Exercise:
Restate word for word the lines from the one bearing "Click the Search Snippet text field" through the end of the entries below, and leave every picture out.

---

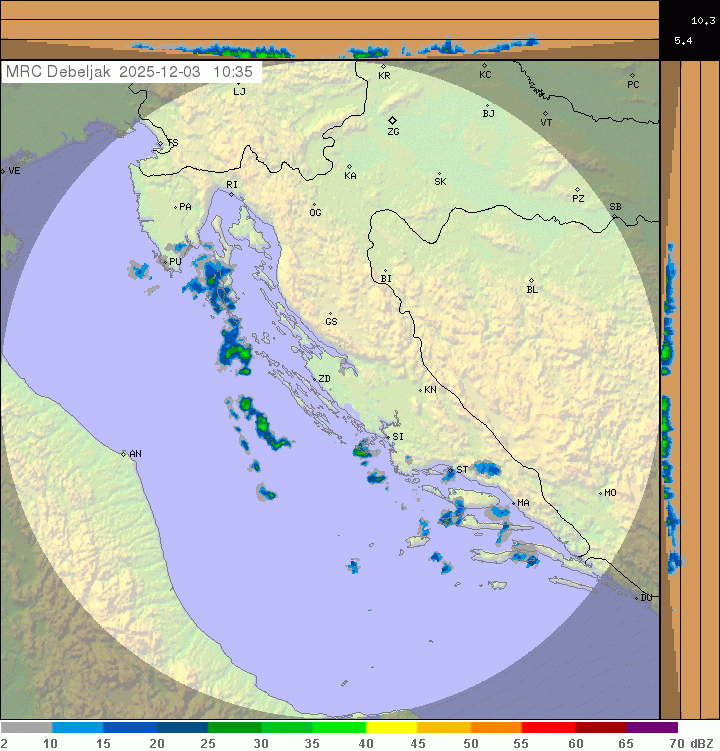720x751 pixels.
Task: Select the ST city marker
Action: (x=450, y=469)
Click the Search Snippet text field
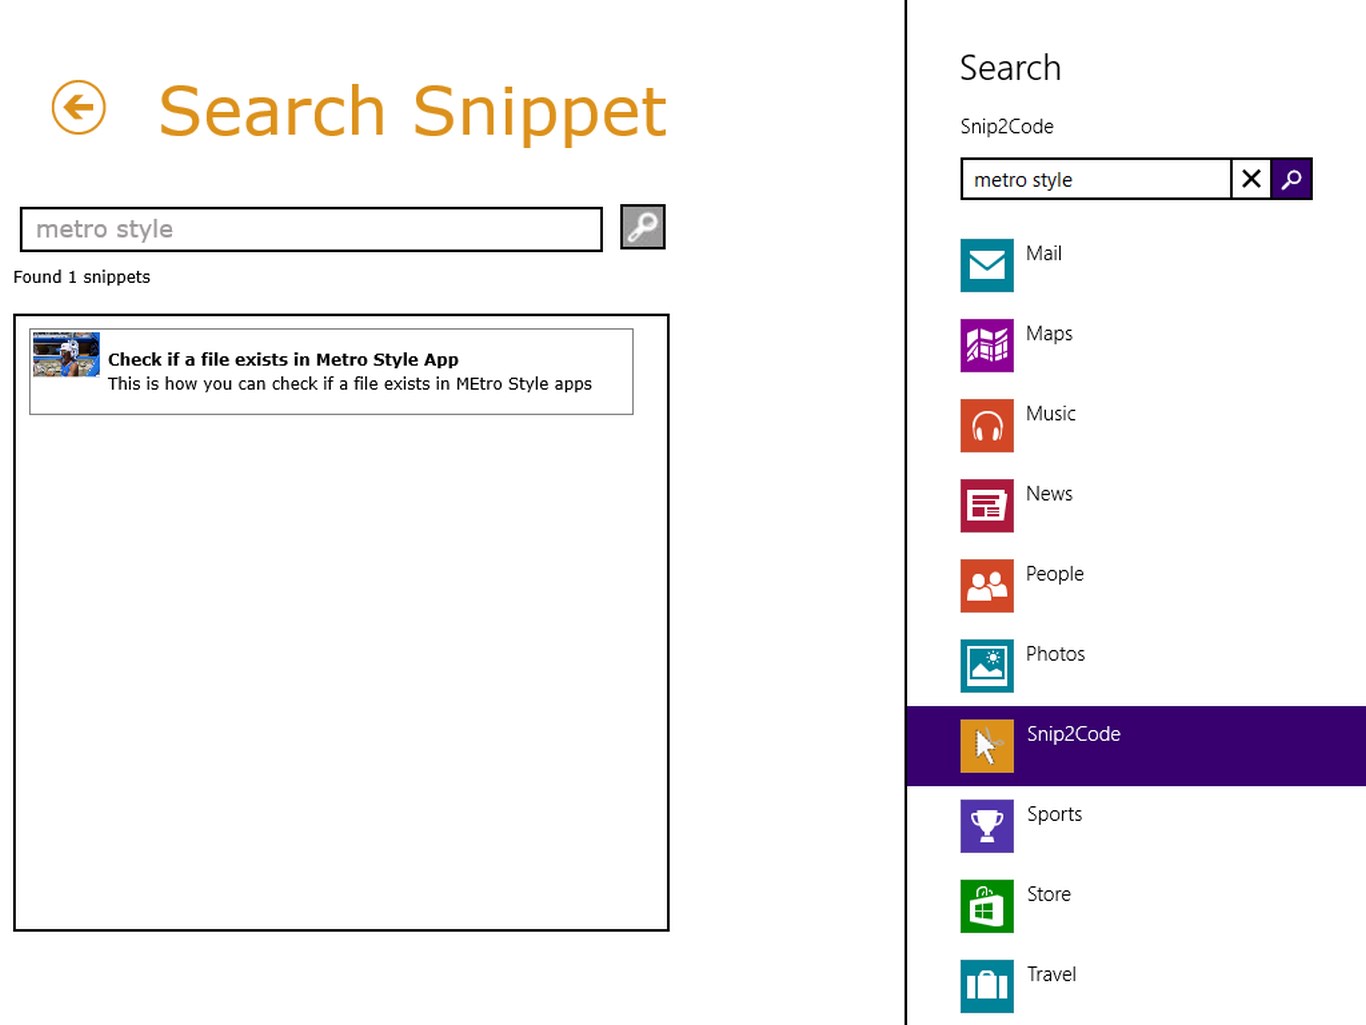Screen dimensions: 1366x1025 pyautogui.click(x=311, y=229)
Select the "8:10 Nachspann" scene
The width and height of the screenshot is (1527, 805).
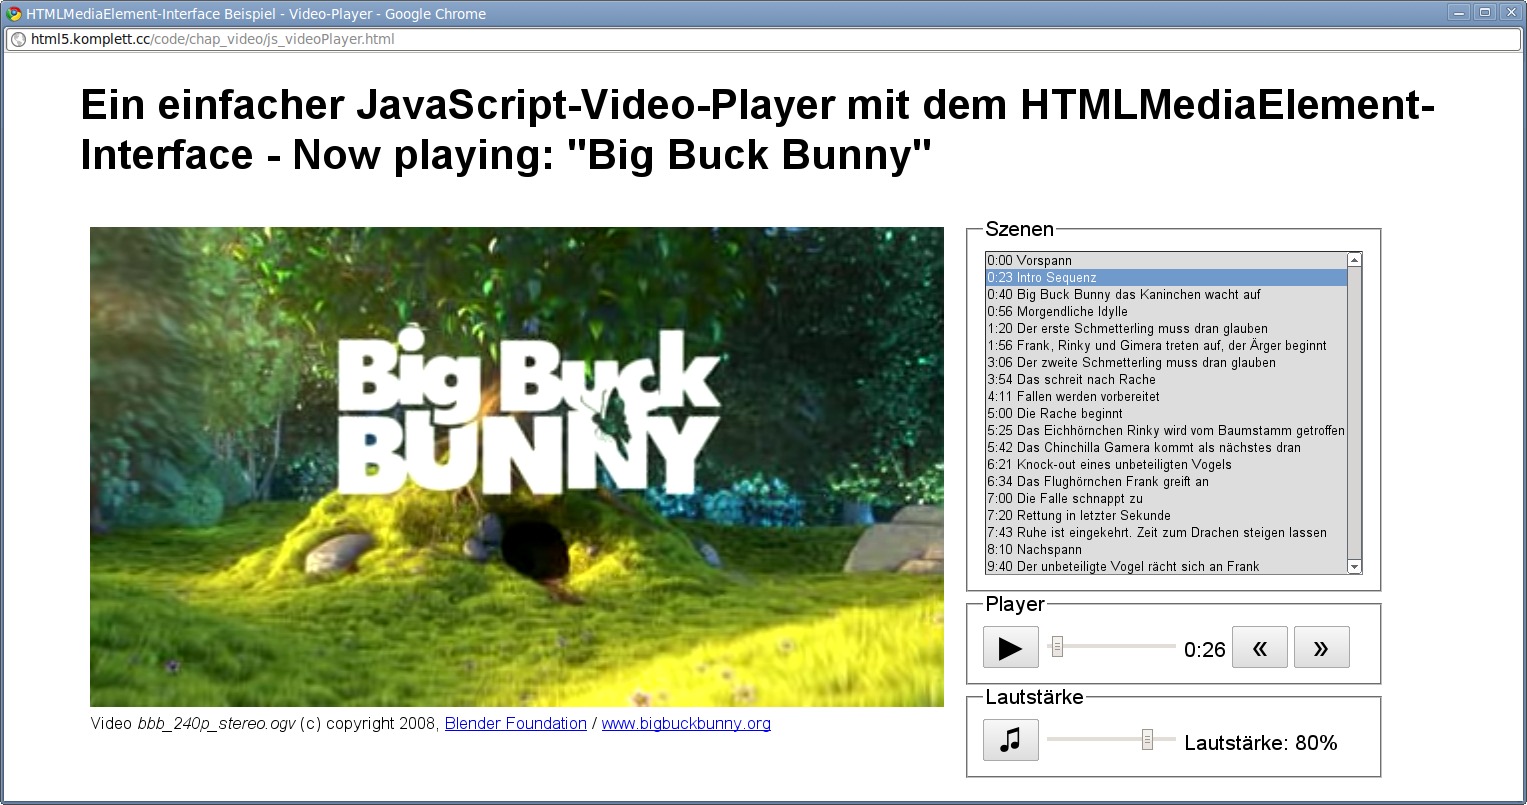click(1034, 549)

---

The answer:
Click the Search Snippet text field
Screen dimensions: 1366x1025 pyautogui.click(x=311, y=229)
Select the "8:10 Nachspann" scene
The width and height of the screenshot is (1527, 805).
click(1034, 549)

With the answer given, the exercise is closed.